For consistency and clarity, terms which are used frequently in this
Agreement have been defined in Article 12 of the Standard Provisions.
B
American Honda grants to Dealer the nonexclusive right to buy Honda
Products and to identify itself as a Honda dealer at the Dealership Location.
Dealer assumes the obligations specified in this Agreement and agrees to sell
and service effectively Honda Products within Dealer's Primary Market Area and
to maintain premises satisfactory to American Honda.

→ DATA
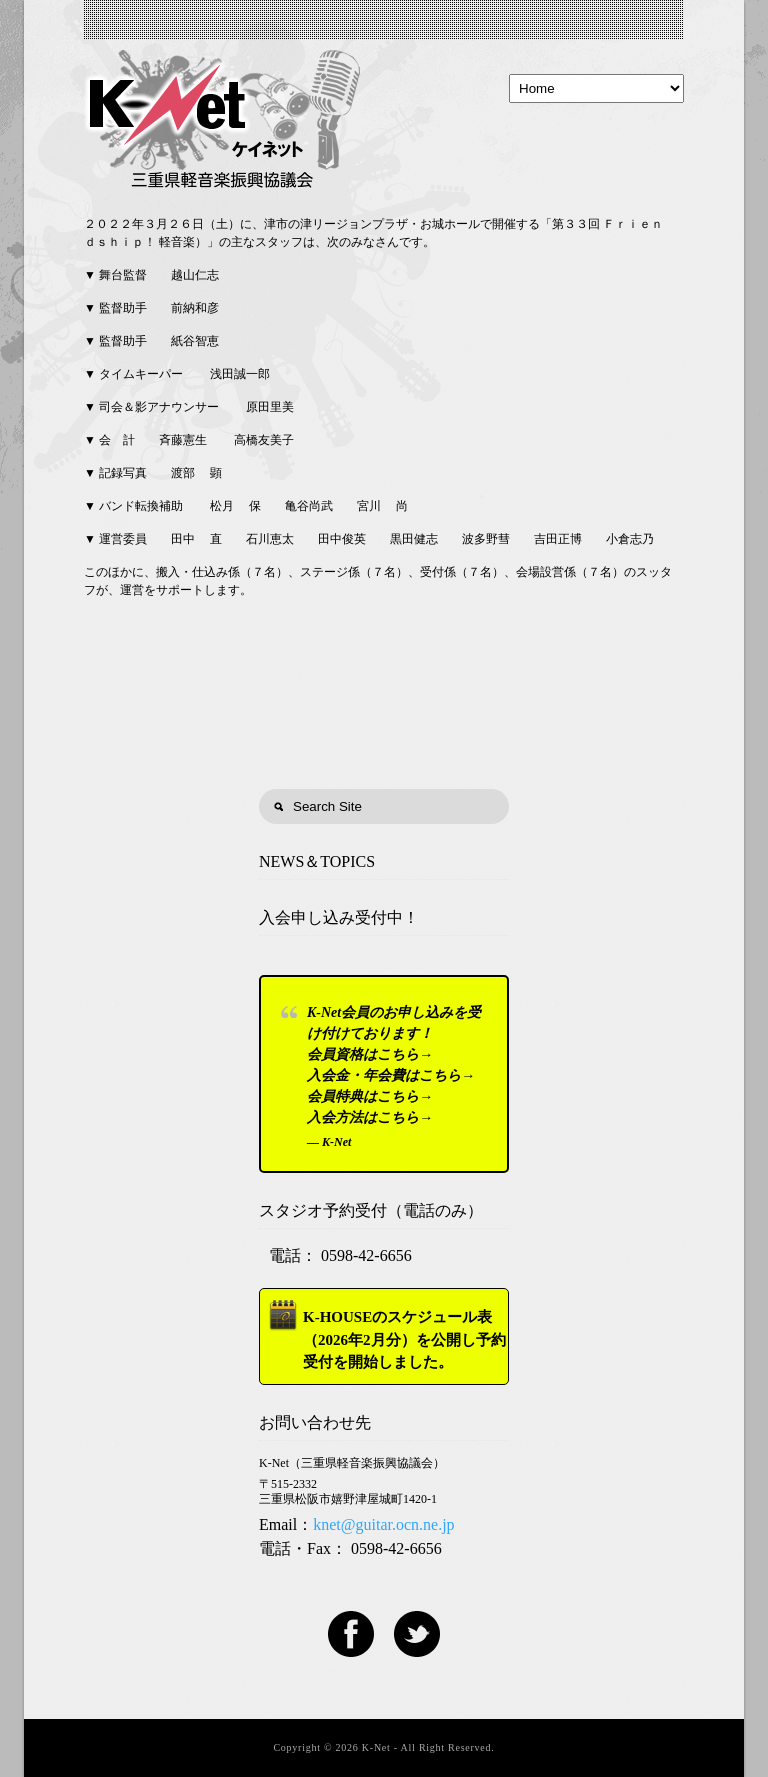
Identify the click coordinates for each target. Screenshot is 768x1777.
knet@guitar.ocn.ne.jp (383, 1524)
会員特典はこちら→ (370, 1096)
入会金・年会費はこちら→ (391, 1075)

→ SHORT EXERCISE
Restate the Honda dealer agreement excerpt between "Dealer assumes the" and "to American Honda.", inclusive, renaming "premises" as "facilities". The lines above have no connection to the Honda dealer agreement excerpt.

→ RESULT
Dealer assumes the obligations specified in this Agreement and agrees to sell
and service effectively Honda Products within Dealer's Primary Market Area and
to maintain facilities satisfactory to American Honda.